TEXT SHOWN:
==========

The lower panel of Fig. 8 displays the gridded precipitation. It is obvious to find the consistency of the spatial pattern between FPI and precipitation with the occurrence of high and low values locating in the same region (e.g., the heavy rainfall and large FPI in the Hongliu RB in May and July, in the eastern PRB in June, in the Hongliu RB and Yu RB in August, etc.). This consistency is directly caused by the inclusion of precipitation data for calculating FPI. It is worth mentioning that the spatial pattern of FPI revealed by the CSR mascon solution can highlight the high flood potential at the subbasin scale below the typical GRACE footprint (90 000 km2; Huang et al. 2019b; Vishwakarma et al. 2016; Watkins et al. 2015) as indicated above. This result is partly attributed to the use of high-resolution TRMM precipitation data for calculating FPI. Therefore, it does not implicate the suitability of the CSR mascon solution for small- or local-scale hydrological studies below the typical GRACE footprint like drought characterization and TWS variability considering the intrinsic larger leakage effects at smaller scales. Besides, although the CSR mascon-based FPI shows subscale spatial variability, its spatial resolution at several tens of thousands of square kilometers and the monthly temporal scale still cannot meet the demand for small- or even local-scale near-real time flood monitoring.
3) Impact of RESS change on flood characterization
The impact of RESS change on FPI estimation is different from that on drought characterization. As shown in Fig. 7a and Table 4, there is no apparent change in timing and amplitude between the FPI estimated with and without RESS contribution before 2007, but RESS enlarged the amplitude FPI after 2007 when RESS represented large seasonal amplitude due to human regulation. As shown in Table 4, the FPI estimated using both CSR and JPL mascon with RESS contribution identifies three more flood events (June 2016, June 2019, and August 2019) than that without RESS contribution. For these three flood events, the FPI should be overestimated considering the insignificant increment (<20%) of precipitation/streamflow over the climatology.
e. Drought and flood in response to climate variability
1) Cross-correlation between interannual precipitation/TWSA and climate indices
This section uses the interannual TWSA data for teleconnection analysis. To highlight the interannual variability of TWSA and climate indices, TWSA is deseasonalized and detrended through least squares harmonic analysis (Jin and Feng 2013; Pawlowicz et al. 2002). The deseasonalized and detrended (i.e., interannual) TWSA and the four climate indices are smoothed using a 5-month moving averaging similar to Ni et al. (2018) and Z. Zhang et al. (2015). A comparison is made between using the smoothed and nonsmoothed interannual TWSA to calculate their correlation with the four climate indices. As shown in Fig. S4, the smoothed interannual TWSA has a relatively higher correlation with the climate indices than the interannual TWSA without smoothing. This study also compares interannual TWSA and WSDI and their correlation with climate indices. Despite some differences in the correlation coefficients between TWSA and WSDI when compared with IOD and PDO, TWSA and WSDI exhibit the same capability on capturing the time lag in response to the four climate indices (Fig. S4). The cross-correlation analysis is conducted for the periods before and after 2002, and also the entire period during 1980–2019. Although MERRA-2 has overestimated the drought condition before 2002, the timing of MERRA-2 TWSA during 1987–2001 should be reliable considering the overall consistency between MERRA-2-based WSDI and scPDSI [see section 4c(2)]. Therefore, MERRA-2 TWSA before 2002 can be used for cross-correlation analysis. Here, monthly precipitation data are also deseasonalized, detrended, and smoothed to be used for cross-correlation analysis with climate indices.

==========

RAW DATA:
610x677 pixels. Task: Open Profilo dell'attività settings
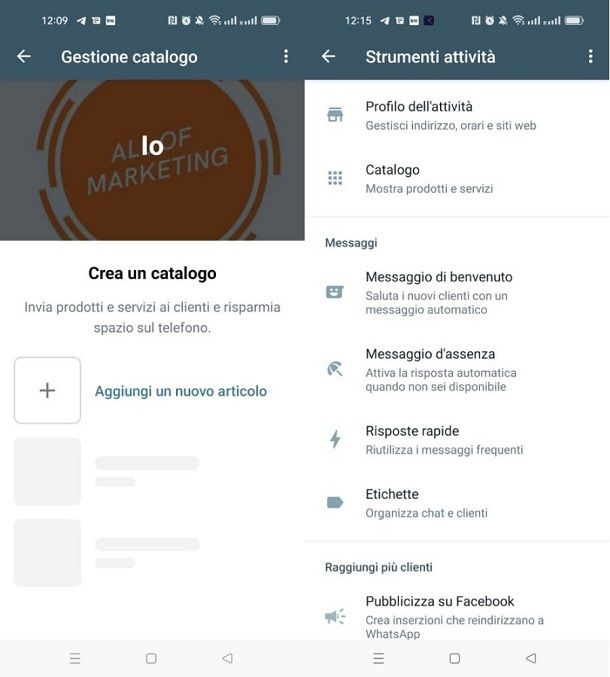click(457, 115)
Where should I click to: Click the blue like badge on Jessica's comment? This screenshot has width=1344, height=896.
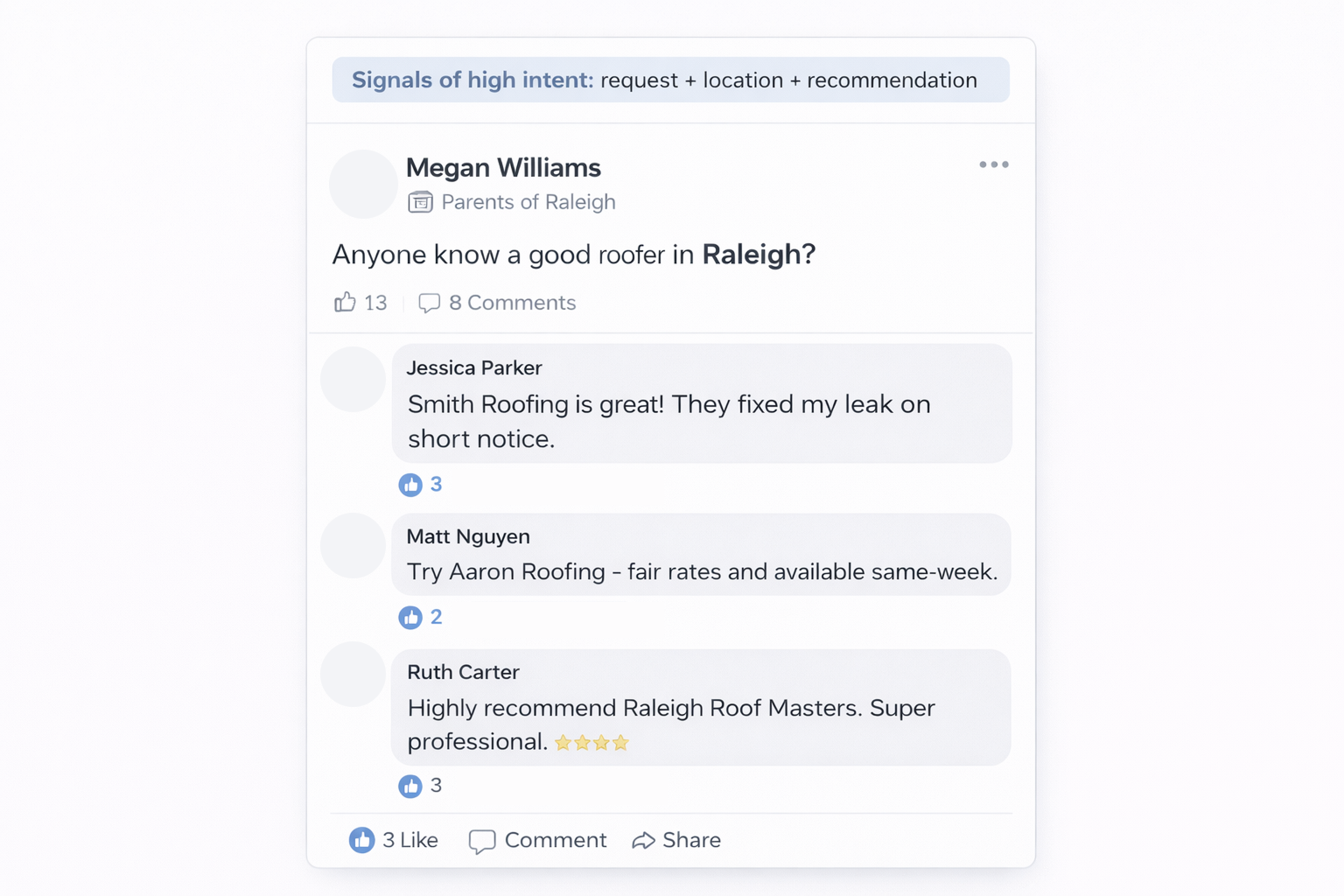coord(411,485)
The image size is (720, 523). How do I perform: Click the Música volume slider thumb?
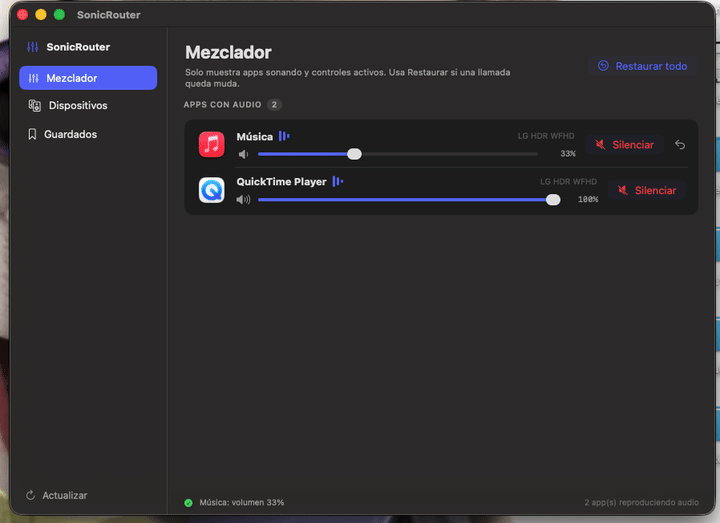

==========

STATED EXERCISE 1:
According to the flood and drought text above, which three flood events does the FPI with RESS contribution identify that the FPI without it does not?
STATED EXERCISE 2:
Write out every line of the records above word for word, and leave out the pictures.

TASK RESPONSE 1:
June 2016, June 2019, and August 2019.

TASK RESPONSE 2:
610x677 pixels. Task: Open Profilo dell'attività settings
click(457, 115)
Where should I click to: Click the blue like badge on Jessica's comment? This screenshot has width=1344, height=896.
coord(411,485)
The image size is (720, 523). How do I perform: Click the Música volume slider thumb?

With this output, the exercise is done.